Even though economic conditions were absolutely awful, during the month of June the mainstream media kept insisting that the U.S. economy was “recovering” and the stock market kept surging on every hint of good news.
But now the “economic recovery” narrative is completely dead, because the numbers clearly show that the U.S. economy is rapidly moving in the wrong direction. On Thursday, the Labor Department announced that another 1.416 million Americans filed new claims for unemployment benefits last week. Prior to this year, the all-time record for a single week was just 695,000, and so we are talking about a level of unemployment that is absolutely catastrophic. But what is really alarming many analysts is that the number for last week was quite a bit higher than the number for the week before.
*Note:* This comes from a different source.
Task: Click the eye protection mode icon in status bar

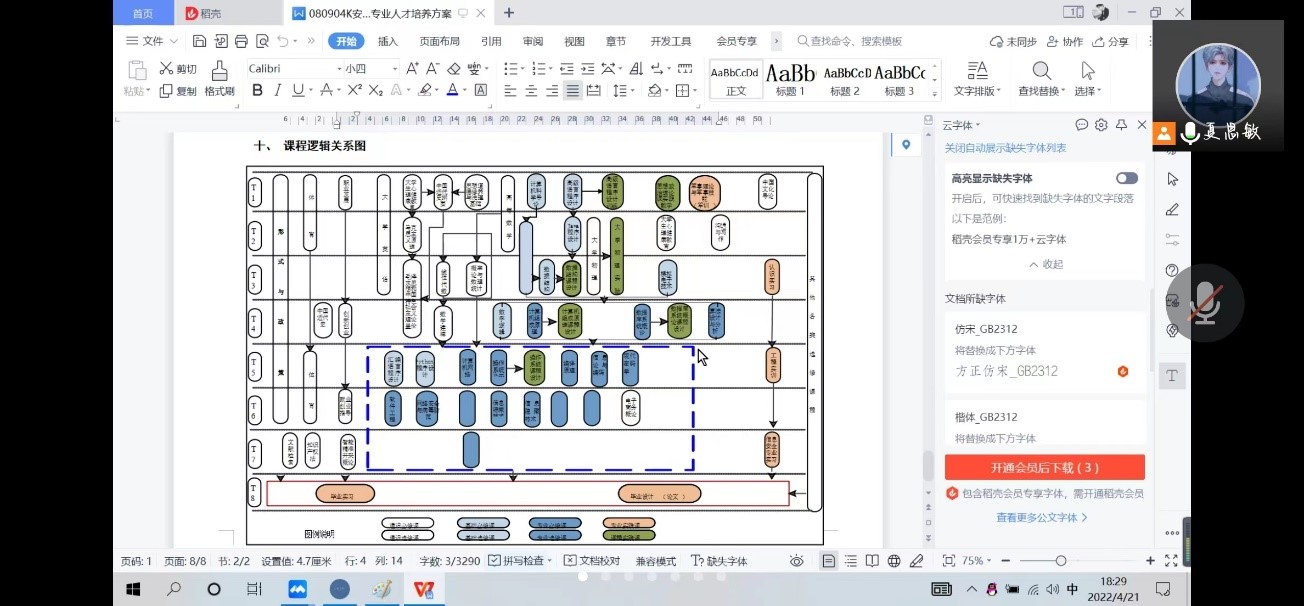Action: click(x=796, y=561)
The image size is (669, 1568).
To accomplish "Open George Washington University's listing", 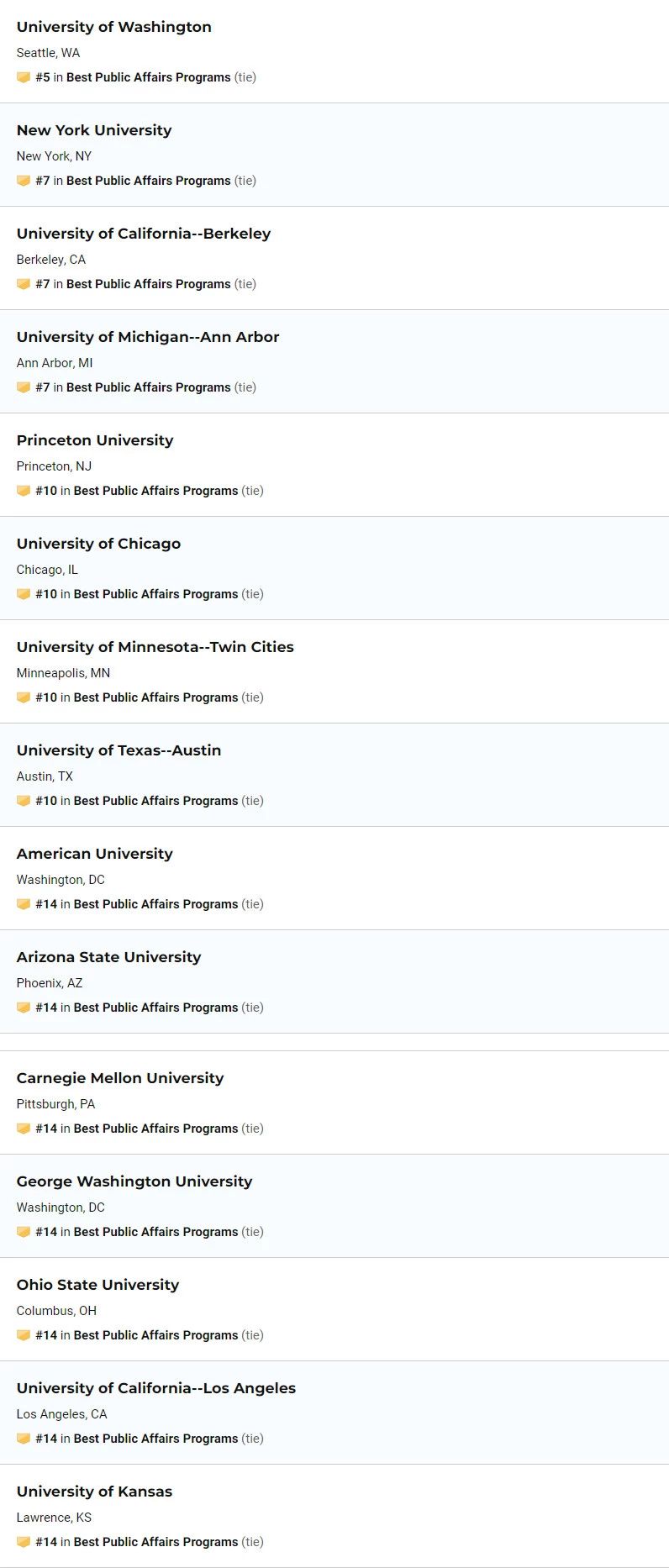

Many states are rolling out new restrictions as the number of confirmed COVID-19 cases continues to surge, and this is having a huge impact on economic activity. For months I have been warning that fear of COVID-19 would prevent economic activity from returning to normal levels for the foreseeable future, and that is precisely what has happened.
Overall, more than 52 million Americans have filed new claims for unemployment benefits over the past 18 weeks, and that makes this the biggest spike in unemployment in U.S. history by a very wide margin.
In fact, this dwarfs all previous spikes by so much that the others are not even worth mentioning.
Of course it isn’t just the employment numbers that are depressingly bad. According to Jefferies, in late June 19 percent of all U.S. small businesses were closed, but now that number has risen to 24.5 percent…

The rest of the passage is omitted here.